*PROVIDED TEXT*
--*--

Re: partitioning query planner almost always scans all tables

From: Spiros Ioannou <sivann(at)inaccess(dot)com>
To: Tom Lane <tgl(at)sss(dot)pgh(dot)pa(dot)us>
Cc: Kyotaro HORIGUCHI <horiguchi(dot)kyotaro(at)lab(dot)ntt(dot)co(dot)jp>, "pgsql-general(at)postgresql(dot)org" <pgsql-general(at)postgresql(dot)org>
Subject: Re: partitioning query planner almost always scans all tables
Date: 2015-01-23 14:35:07
Message-ID: CACKh8C_TzpdcOp0__xVDmPoSPR2v73gyQKa3nOq38vvHNSSKSA@mail.gmail.com
Views: Raw Message | Whole Thread | Download mbox | Resend email
Thread:
Lists: pgsql-general

Thank you for your input.

When doing an "ORDER BY measurement_time DESC" I had hoped for the query
planner to firstly query the most recent "child" table, i.e. the table
holding current month's data, and then move-on to the oldest table, since
it knows the partition is based on measurement_time. Instead it always
queries the oldest table first and then moves on to the current.

We did the partitioning to be able to drop old data saving disk space, as
you said. Not for performance reasons, although we hoped than having
smaller indexes would also help.

Best regards,
-Spiros

*Spiros Ioannou IT Manager, inAccesswww.inaccess.com
<http://www.inaccess.com>M: +30 6973-903808T: +30 210-6802-358*

On 22 January 2015 at 17:37, Tom Lane <tgl(at)sss(dot)pgh(dot)pa(dot)us> wrote:

> Spiros Ioannou <sivann(at)inaccess(dot)com> writes:
> > It is ORDER BY measurement_time, not measurement_id, and measurement_time
> > is used to create the partition. So the planner should know the correct
> > order, but instead it seems to query tables in the wrong order.
>
> The planner does not know that, and even if it attempted to figure it out
> by comparing the child tables' constraints, it could not generate a plan
> that considered only one child table as you incorrectly imagine. What if
> the "latest" table turned out to be empty at runtime?

--*--

*MATERIAL PROVIDED*
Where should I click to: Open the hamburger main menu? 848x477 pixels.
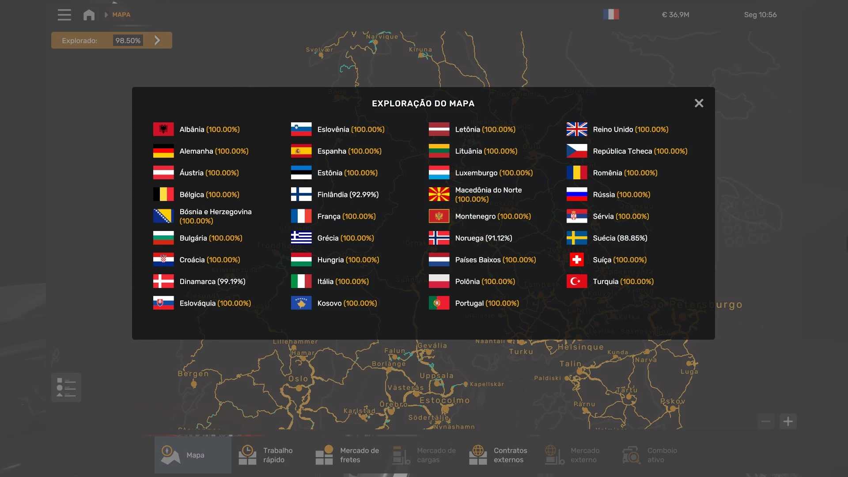click(x=64, y=15)

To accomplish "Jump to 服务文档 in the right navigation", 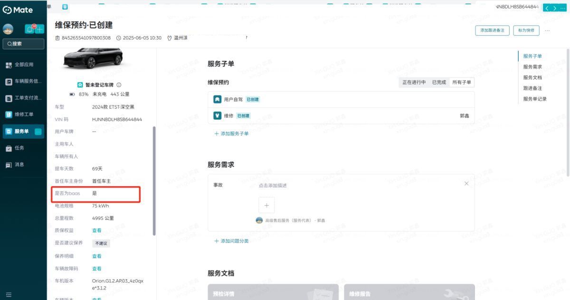I will (532, 77).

--*--

*SHORT EXERCISE 1*
Answer these questions from the partitioning email, one line each:
(a) What reason does Spiros give for partitioning the data?
(b) Which child table does the planner query first, according to Spiros?
(c) What runtime situation does Tom Lane raise as a problem for planning around only one child table?
*SHORT EXERCISE 2*
Name every person listed in the From, To and Cc lines of the partitioning email.
*SHORT EXERCISE 3*
Pick up the partitioning email after its last sentence and continue Tom Lane's quoted reply.

*RESULT 1*
(a) To be able to drop old data and save disk space.
(b) The oldest table.
(c) The "latest" table turning out to be empty at runtime.

*RESULT 2*
Spiros Ioannou, Tom Lane, Kyotaro HORIGUCHI

*RESULT 3*
>
> The obtained plan with a Merge Append atop Index Scan Backwards nodes
> seems perfectly reasonable to me. This will result in fetching only the
> latest row within each partition, so that the work involved is O(number of
> partitions) not O(total number of rows).
>
> If you're not happy with that, reconsider how many partitions you really
> need. Newbies almost invariably create far more partitions than is a good
> idea for performance. In my view, if you've got more than a couple dozen,
> you're doing it wrong. Partitioning is, in general, not a benefit for
> query performance (except in a few very narrow, specialized cases); and
> the more partitions you have the worse the penalty. Partitioning only
> helps for data management, in particular being able to drop old data in
> bulk rather than through expensive DELETE WHERE queries. How often do
> you do that, and do you really need to be able to do it at a small
> granularity?
>
> regards, tom lane
>

In response to

Browse pgsql-general by date

  From Date Subject
Next Message Merlin Moncure 2015-01-23 15:08:00 Re: In need of some JSONB examples ?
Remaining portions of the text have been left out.